Los restaurantes La Mafia se sienta a la mesa de la Región de Murcia están condenados a cambiar su nombre. Así lo determinó la Oficina Española de Patentes y Marcas (OEPM) tras anular la marca por considerar que va en contra del orden público y «las buenas costumbres».
El propio Tribunal General de la Unión Europea (TGUE), en 2018, instó a España a que declarase de nulidad la marca al aludir claramente a la organización criminal italiana, «contraria a los valores europeos».

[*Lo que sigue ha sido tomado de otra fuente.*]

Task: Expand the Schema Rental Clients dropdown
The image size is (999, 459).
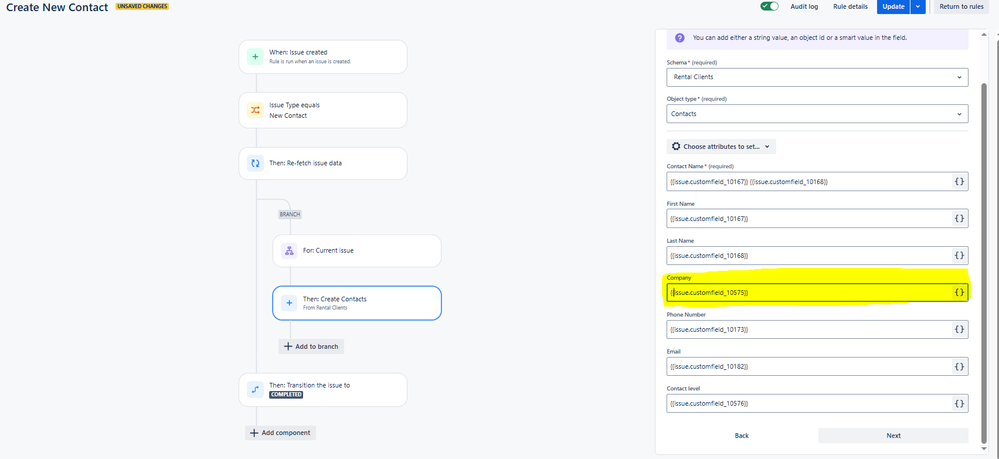Action: click(817, 77)
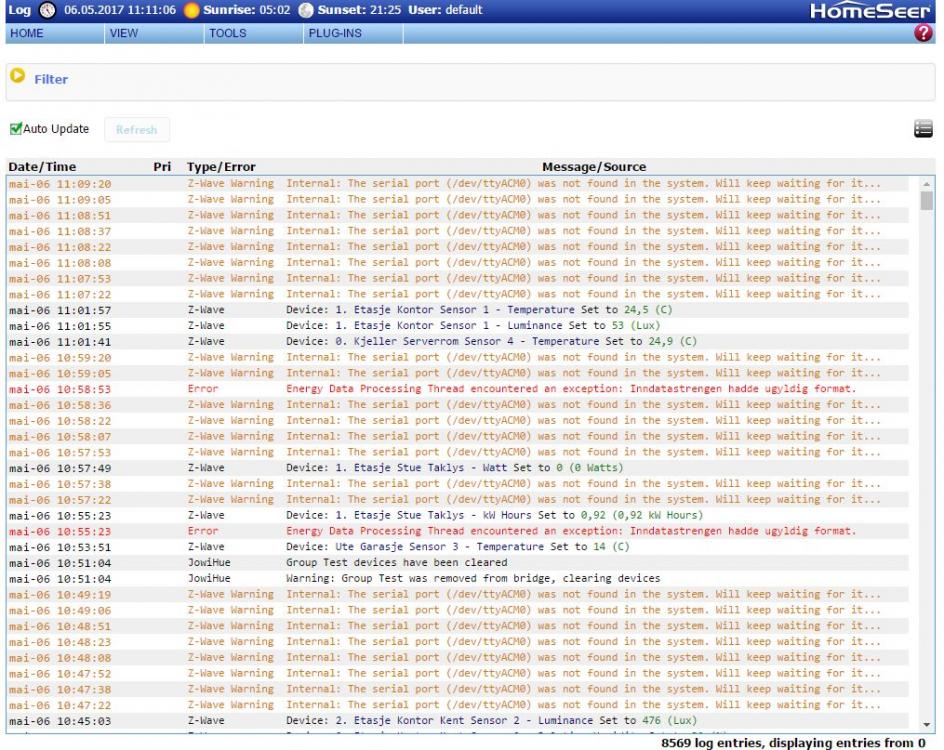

La Comunidad alberga en su territorio un total de 3 de estos restaurantes. El primero está en Murcia, en concreto, en el centro comercial Thader. El segundo se encuentra en la calle Comedias, de Cartagena. Y la tercera opera desde Lorca, en el centro comercial Parque Almenara.
La Mafia estudia contraatacar en los tribunales
La cadena de restauración española estudia interponer un recurso de alzada tras la resolución, que no es firme, de la OEPM, que estimó la solicitud de nulidad de la marca tras una iniciativa promovida desde la Embajada de Italia en España.
La empresa analiza desde hace más de un año la situación, junto a sus asesores jurídicos, incluyendo la posible definición de un nuevo nombre que permita reforzar su posicionamiento a largo plazo, según informó en un comunicado.
La Mafia se sienta a la mesa ha señalado que «no existen precedentes en España» tras conocerse la resolución relativa a su denominación comercial y recuerda que su marca ha sido «registrada y renovada» en distintas ocasiones por la propia OEPM a lo largo de más de dos décadas.
La OEPM entendió que la denominación comercial de la cadena de restauración es «contrario tanto al orden público como a las buenas costumbres», según una resolución adelantada por el diario ‘Expansión’, donde el organismo estima la solicitud de nulidad de marca realizada por Italia, dado que el signo «reproduce de manera directa el nombre de una organización criminal real, cuya actividad no constituye un fenómeno remoto o meramente literario, sino una realidad persistente».
«No hemos tenido la posibilidad de explicar el significado real de nuestro nombre»
En este contexto, el propietario de Ditaly (cadena de restaurantes perteneciente al grupo La Mafia se sienta a la mesa) reiteró que en varias ocasiones ha intentado mantener un «diálogo directo» con el embajador italiano que impugnó la marca para explicar el origen y el sentido del nombre, sin que dichas solicitudes hayan sido atendidas.
«A lo largo de estos años hemos intentado explicar en numerosas ocasiones el origen y el significado de nuestro nombre y no hemos tenido la oportunidad real de hacerlo. Sin embargo, no vamos a entrar en confrontaciones hacia interpretaciones negativas sobre el nombre de la marca», han asegurado fuentes de la compañía.
La Mafia se sienta a la mesa explicó que son «ajenos» y se han alejado de «cualquier connotación negativa» que les achacan desde la OEPM y la Embajada Italiana. «Nuestro foco está en seguir construyendo el futuro de la compañía y mantenemos intacta la esencia del proyecto: una propuesta gastronómica italomediterránea de calidad y una experiencia diferencial en restauración», recalcaron.
La cadena de restauración, nacida en el 2000, cuenta con cerca de 100 restaurantes de La Mafia se sienta a la mesa (3 en Murcia), y otros más de 30 locales entre Ditaly y La Boutique Trattoria Viajera.